#### [Written task]
Write out every one of the rows below without changing a single character.
________________
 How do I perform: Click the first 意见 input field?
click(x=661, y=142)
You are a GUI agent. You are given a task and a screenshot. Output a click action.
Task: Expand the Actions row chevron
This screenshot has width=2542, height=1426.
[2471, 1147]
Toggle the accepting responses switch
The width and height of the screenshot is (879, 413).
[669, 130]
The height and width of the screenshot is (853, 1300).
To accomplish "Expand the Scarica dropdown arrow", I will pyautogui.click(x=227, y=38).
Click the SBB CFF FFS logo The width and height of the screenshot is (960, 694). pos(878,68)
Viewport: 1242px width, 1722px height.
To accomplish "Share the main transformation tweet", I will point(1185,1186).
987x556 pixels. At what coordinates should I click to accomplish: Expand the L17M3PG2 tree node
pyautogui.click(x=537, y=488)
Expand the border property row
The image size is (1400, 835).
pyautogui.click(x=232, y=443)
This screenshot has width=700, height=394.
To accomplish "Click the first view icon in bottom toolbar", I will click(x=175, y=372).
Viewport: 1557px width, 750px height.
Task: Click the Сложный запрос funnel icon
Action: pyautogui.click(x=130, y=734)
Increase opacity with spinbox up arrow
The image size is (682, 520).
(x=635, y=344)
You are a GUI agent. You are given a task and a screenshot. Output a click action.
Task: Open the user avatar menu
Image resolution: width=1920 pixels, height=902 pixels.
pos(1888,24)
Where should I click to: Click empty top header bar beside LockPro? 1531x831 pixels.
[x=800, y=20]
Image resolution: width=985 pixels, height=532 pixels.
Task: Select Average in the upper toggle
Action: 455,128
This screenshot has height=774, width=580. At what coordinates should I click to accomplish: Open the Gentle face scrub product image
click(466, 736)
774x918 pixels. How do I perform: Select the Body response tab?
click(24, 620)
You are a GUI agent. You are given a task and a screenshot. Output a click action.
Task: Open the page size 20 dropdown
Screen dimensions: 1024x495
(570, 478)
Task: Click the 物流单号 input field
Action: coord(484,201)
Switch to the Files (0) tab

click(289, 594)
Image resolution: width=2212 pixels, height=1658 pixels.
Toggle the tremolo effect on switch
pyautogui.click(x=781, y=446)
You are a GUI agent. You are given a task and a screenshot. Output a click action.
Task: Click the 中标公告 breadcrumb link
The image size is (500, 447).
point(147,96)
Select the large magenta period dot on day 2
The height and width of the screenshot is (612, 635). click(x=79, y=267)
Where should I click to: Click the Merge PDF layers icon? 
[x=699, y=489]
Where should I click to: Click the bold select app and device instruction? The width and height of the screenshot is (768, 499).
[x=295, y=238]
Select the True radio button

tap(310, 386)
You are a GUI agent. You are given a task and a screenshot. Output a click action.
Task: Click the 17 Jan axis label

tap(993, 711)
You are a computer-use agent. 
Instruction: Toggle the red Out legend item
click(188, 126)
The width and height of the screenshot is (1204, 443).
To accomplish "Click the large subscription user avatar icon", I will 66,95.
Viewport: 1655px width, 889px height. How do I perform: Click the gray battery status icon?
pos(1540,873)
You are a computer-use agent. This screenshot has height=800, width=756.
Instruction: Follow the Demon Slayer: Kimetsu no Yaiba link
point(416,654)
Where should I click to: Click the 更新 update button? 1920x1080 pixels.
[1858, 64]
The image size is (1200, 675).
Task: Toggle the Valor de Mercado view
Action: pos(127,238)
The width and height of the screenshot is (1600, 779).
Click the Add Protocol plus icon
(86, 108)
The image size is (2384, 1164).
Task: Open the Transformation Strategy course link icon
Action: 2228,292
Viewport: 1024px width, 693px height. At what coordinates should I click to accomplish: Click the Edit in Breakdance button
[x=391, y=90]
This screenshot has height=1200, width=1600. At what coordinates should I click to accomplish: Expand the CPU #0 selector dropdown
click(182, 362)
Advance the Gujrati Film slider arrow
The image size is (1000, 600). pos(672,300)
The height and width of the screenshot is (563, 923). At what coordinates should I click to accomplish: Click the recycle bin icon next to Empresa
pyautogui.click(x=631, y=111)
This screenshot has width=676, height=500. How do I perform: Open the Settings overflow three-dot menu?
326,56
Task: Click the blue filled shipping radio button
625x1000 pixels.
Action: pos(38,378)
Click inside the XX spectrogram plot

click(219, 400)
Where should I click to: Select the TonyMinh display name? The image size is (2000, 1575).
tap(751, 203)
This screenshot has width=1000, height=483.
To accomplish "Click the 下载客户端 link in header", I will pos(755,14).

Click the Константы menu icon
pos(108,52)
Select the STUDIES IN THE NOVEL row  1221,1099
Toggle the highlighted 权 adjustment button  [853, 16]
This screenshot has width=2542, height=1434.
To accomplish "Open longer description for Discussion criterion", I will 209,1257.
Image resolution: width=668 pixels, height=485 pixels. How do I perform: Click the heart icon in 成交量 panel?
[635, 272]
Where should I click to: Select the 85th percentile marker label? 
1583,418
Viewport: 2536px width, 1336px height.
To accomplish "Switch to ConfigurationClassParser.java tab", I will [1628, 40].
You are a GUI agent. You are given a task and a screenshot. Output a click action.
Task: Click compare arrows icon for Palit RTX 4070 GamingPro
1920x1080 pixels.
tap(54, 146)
________________
#### [Solved problem]
 How do I perform: Click the first 意见 input field?
click(x=661, y=142)
You are a GUI agent. You are given a task and a screenshot. Output a click action.
Task: Expand the Actions row chevron
This screenshot has width=2542, height=1426.
[2471, 1147]
Toggle the accepting responses switch
The width and height of the screenshot is (879, 413).
[669, 130]
The height and width of the screenshot is (853, 1300).
To accomplish "Expand the Scarica dropdown arrow", I will pyautogui.click(x=227, y=38).
Click the SBB CFF FFS logo The width and height of the screenshot is (960, 694). pos(878,68)
Viewport: 1242px width, 1722px height.
To accomplish "Share the main transformation tweet", I will point(1185,1186).
987x556 pixels. At what coordinates should I click to accomplish: Expand the L17M3PG2 tree node
pyautogui.click(x=537, y=488)
Expand the border property row
The image size is (1400, 835).
pyautogui.click(x=232, y=443)
This screenshot has width=700, height=394.
To accomplish "Click the first view icon in bottom toolbar", I will click(x=175, y=372).
Viewport: 1557px width, 750px height.
Task: Click the Сложный запрос funnel icon
Action: pyautogui.click(x=130, y=734)
Increase opacity with spinbox up arrow
The image size is (682, 520).
(x=635, y=344)
You are a GUI agent. You are given a task and a screenshot. Output a click action.
Task: Open the user avatar menu
Image resolution: width=1920 pixels, height=902 pixels.
pos(1888,24)
Where should I click to: Click empty top header bar beside LockPro? 1531x831 pixels.
[x=800, y=20]
Image resolution: width=985 pixels, height=532 pixels.
Task: Select Average in the upper toggle
Action: 455,128
This screenshot has height=774, width=580. At what coordinates should I click to accomplish: Open the Gentle face scrub product image
click(466, 736)
774x918 pixels. How do I perform: Select the Body response tab?
click(24, 620)
You are a GUI agent. You are given a task and a screenshot. Output a click action.
Task: Open the page size 20 dropdown
Screen dimensions: 1024x495
(570, 478)
Task: Click the 物流单号 input field
Action: coord(484,201)
Switch to the Files (0) tab

click(289, 594)
Image resolution: width=2212 pixels, height=1658 pixels.
Toggle the tremolo effect on switch
pyautogui.click(x=781, y=446)
You are a GUI agent. You are given a task and a screenshot. Output a click action.
Task: Click the 中标公告 breadcrumb link
The image size is (500, 447).
point(147,96)
Select the large magenta period dot on day 2
The height and width of the screenshot is (612, 635). click(x=79, y=267)
Where should I click to: Click the Merge PDF layers icon? 
[x=699, y=489]
Where should I click to: Click the bold select app and device instruction? The width and height of the screenshot is (768, 499).
[x=295, y=238]
Select the True radio button

tap(310, 386)
You are a GUI agent. You are given a task and a screenshot. Output a click action.
Task: Click the 17 Jan axis label

tap(993, 711)
You are a computer-use agent. 
Instruction: Toggle the red Out legend item
click(188, 126)
The width and height of the screenshot is (1204, 443).
To accomplish "Click the large subscription user avatar icon", I will 66,95.
Viewport: 1655px width, 889px height. How do I perform: Click the gray battery status icon?
pos(1540,873)
You are a computer-use agent. This screenshot has height=800, width=756.
Instruction: Follow the Demon Slayer: Kimetsu no Yaiba link
point(416,654)
Where should I click to: Click the 更新 update button? 1920x1080 pixels.
[1858, 64]
The image size is (1200, 675).
Task: Toggle the Valor de Mercado view
Action: pos(127,238)
The width and height of the screenshot is (1600, 779).
Click the Add Protocol plus icon
(86, 108)
The image size is (2384, 1164).
Task: Open the Transformation Strategy course link icon
Action: 2228,292
Viewport: 1024px width, 693px height. At what coordinates should I click to accomplish: Click the Edit in Breakdance button
[x=391, y=90]
This screenshot has height=1200, width=1600. At what coordinates should I click to accomplish: Expand the CPU #0 selector dropdown
click(182, 362)
Advance the Gujrati Film slider arrow
The image size is (1000, 600). pos(672,300)
The height and width of the screenshot is (563, 923). At what coordinates should I click to accomplish: Click the recycle bin icon next to Empresa
pyautogui.click(x=631, y=111)
This screenshot has width=676, height=500. How do I perform: Open the Settings overflow three-dot menu?
326,56
Task: Click the blue filled shipping radio button
625x1000 pixels.
Action: pos(38,378)
Click inside the XX spectrogram plot

click(219, 400)
Where should I click to: Select the TonyMinh display name? The image size is (2000, 1575).
tap(751, 203)
This screenshot has width=1000, height=483.
To accomplish "Click the 下载客户端 link in header", I will pos(755,14).

Click the Константы menu icon
pos(108,52)
Select the STUDIES IN THE NOVEL row  1221,1099
Toggle the highlighted 权 adjustment button  [853, 16]
This screenshot has width=2542, height=1434.
To accomplish "Open longer description for Discussion criterion", I will 209,1257.
Image resolution: width=668 pixels, height=485 pixels. How do I perform: Click the heart icon in 成交量 panel?
[635, 272]
Where should I click to: Select the 85th percentile marker label? 
1583,418
Viewport: 2536px width, 1336px height.
To accomplish "Switch to ConfigurationClassParser.java tab", I will [1628, 40].
You are a GUI agent. You are given a task and a screenshot. Output a click action.
Task: Click compare arrows icon for Palit RTX 4070 GamingPro
1920x1080 pixels.
tap(54, 146)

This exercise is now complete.